Eine zweite Dimension des Romans ist die des historischen Dokuments, in dem das Aufeinandertreffen und der Kontrast zwischen einheimischen Französischsprachigen und zugezogenen Amerikanern (wie übrigens Edna auch) beschrieben wird. An einer Stelle heißt es: „Ihre ganze Lebensart mutete Edna sehr französisch, sehr exotisch an.“ Auch diese fremde, französisch geprägte und karibisch angehauchte Lebensart erlaubt es Edna, aus den vorgefertigten Bahnen auszubrechen. Die eingestreuten französischen und louisianischen Ausdrücke signalisieren diese gewisse Fremdheit und sind mehr als Lokalkolorit.
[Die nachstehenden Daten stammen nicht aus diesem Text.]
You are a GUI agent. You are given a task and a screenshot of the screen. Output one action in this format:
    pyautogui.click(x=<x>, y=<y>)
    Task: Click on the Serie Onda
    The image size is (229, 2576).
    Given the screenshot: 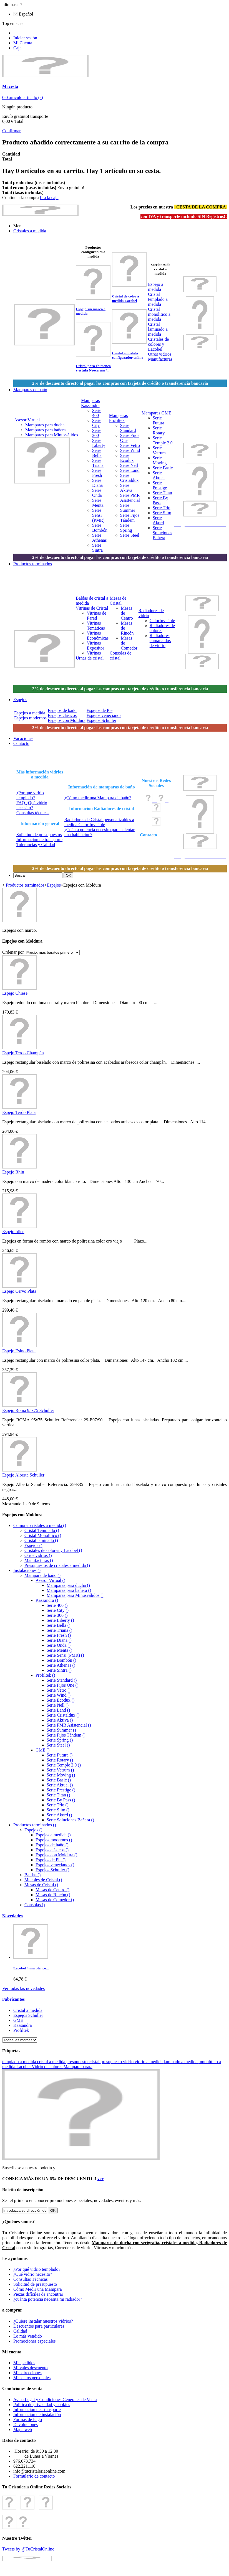 What is the action you would take?
    pyautogui.click(x=97, y=493)
    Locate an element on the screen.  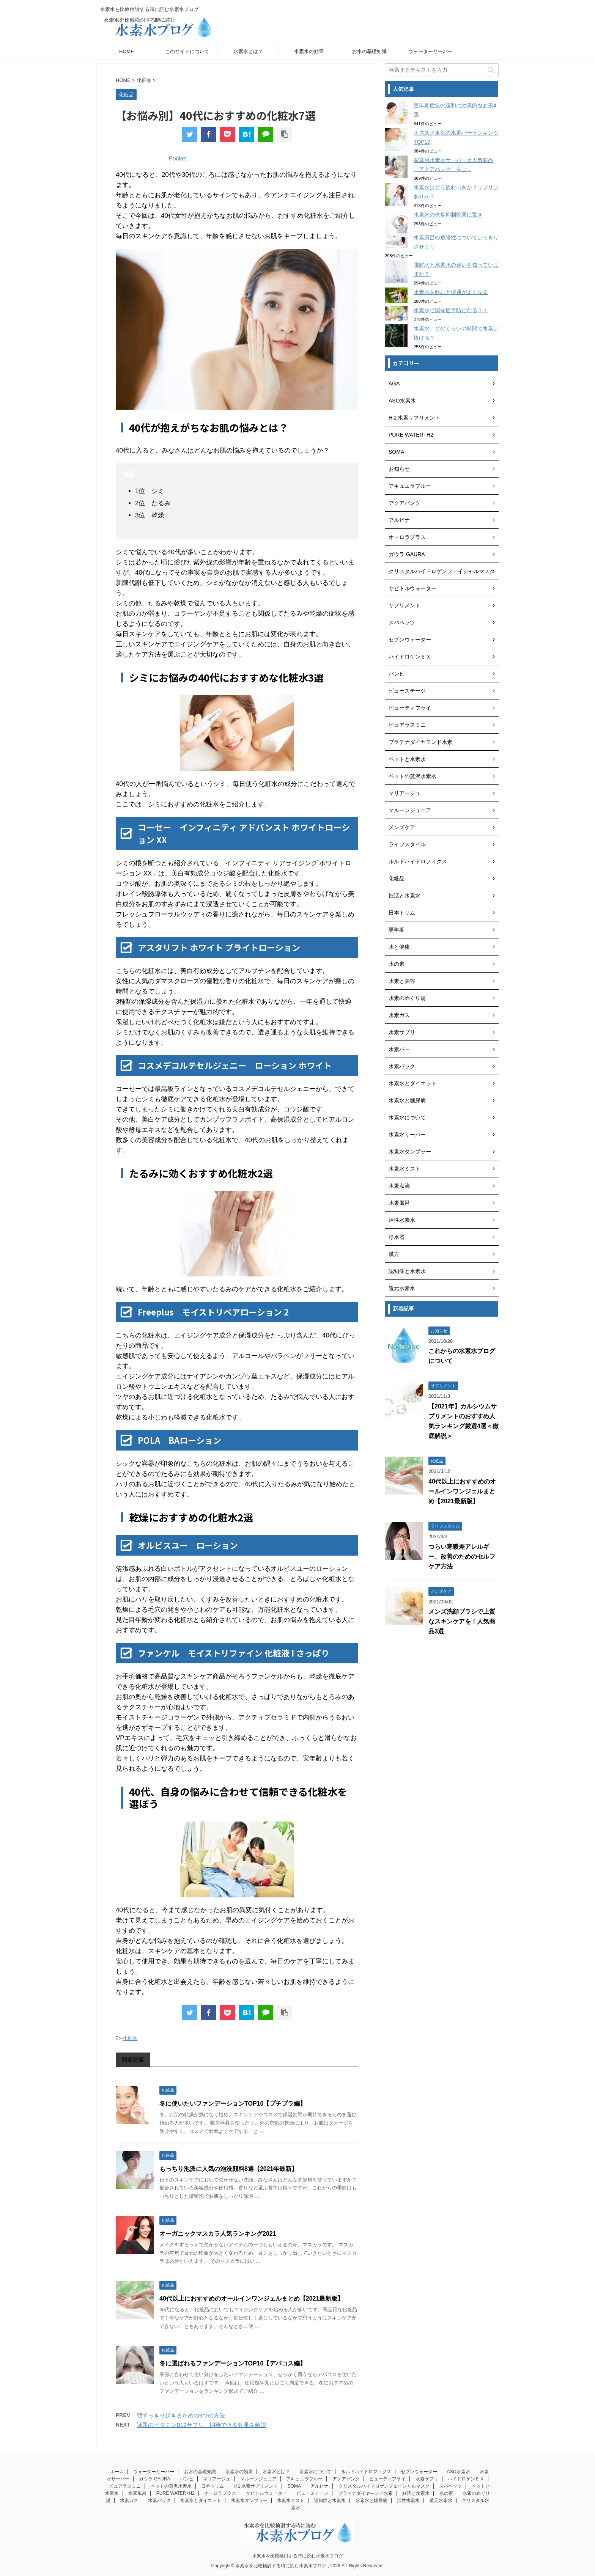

Die kleine editionfünf, ein Zusammenschluss aus vier Frauen und dem Vertriebspartner Edition Nautilus, veröffentlicht seit 2010 jeden Herbst fünf Bücher von Frauen, die die Betreiberinnen selbst gern im Schrank stehen hätten. Kate Chopins Erwachen war der zweite Band der ersten, Aufbruch betitelten Runde. Die (von einem Frauenkollektiv angefertigte) Übersetzung aus dem Jahr 1978 wurde von Karen Nölle und Christine Gräbe bearbeitet und in eine äußerst lesbare Form gebracht. In seiner Gestaltung, dem handlichen Format, dem roten Leineneinband mit leuchtend grüner Banderole ist das Buch ein wahres Schmuckstück. Zum Bestellen!
Kleine Ungenauigkeiten der ersten Fassung sind allerdings unbesehen übernommen worden (bonbon zum Beispiel bedeutet eben nicht Bonbon sondern Praline oder Konfekt). Da es, anders als in den ebenfalls sehr lesenswerten Kurzgeschichtensammlungen Die Seidenstrümpfe und Der Sturm, kein Glossar gibt, habe ich unten stehend eins angefertigt.
Der Roman, wie auch die Kurzgeschichten, erstaunt wegen seiner Kühnheit, die für die Zeit ungewöhnlich und skandalös war. Die Fragen, die Kate Chopin aufwirft, sind auch heute noch lange nicht beantwortet. 


Das kurze Nachwort von Barbara Vinken scheint das Buch übrigens auf die schmerzliche Erkenntnis zu reduzieren, dass Männer anders lieben als Frauen. Aber stimmt das überhaupt? Discuss!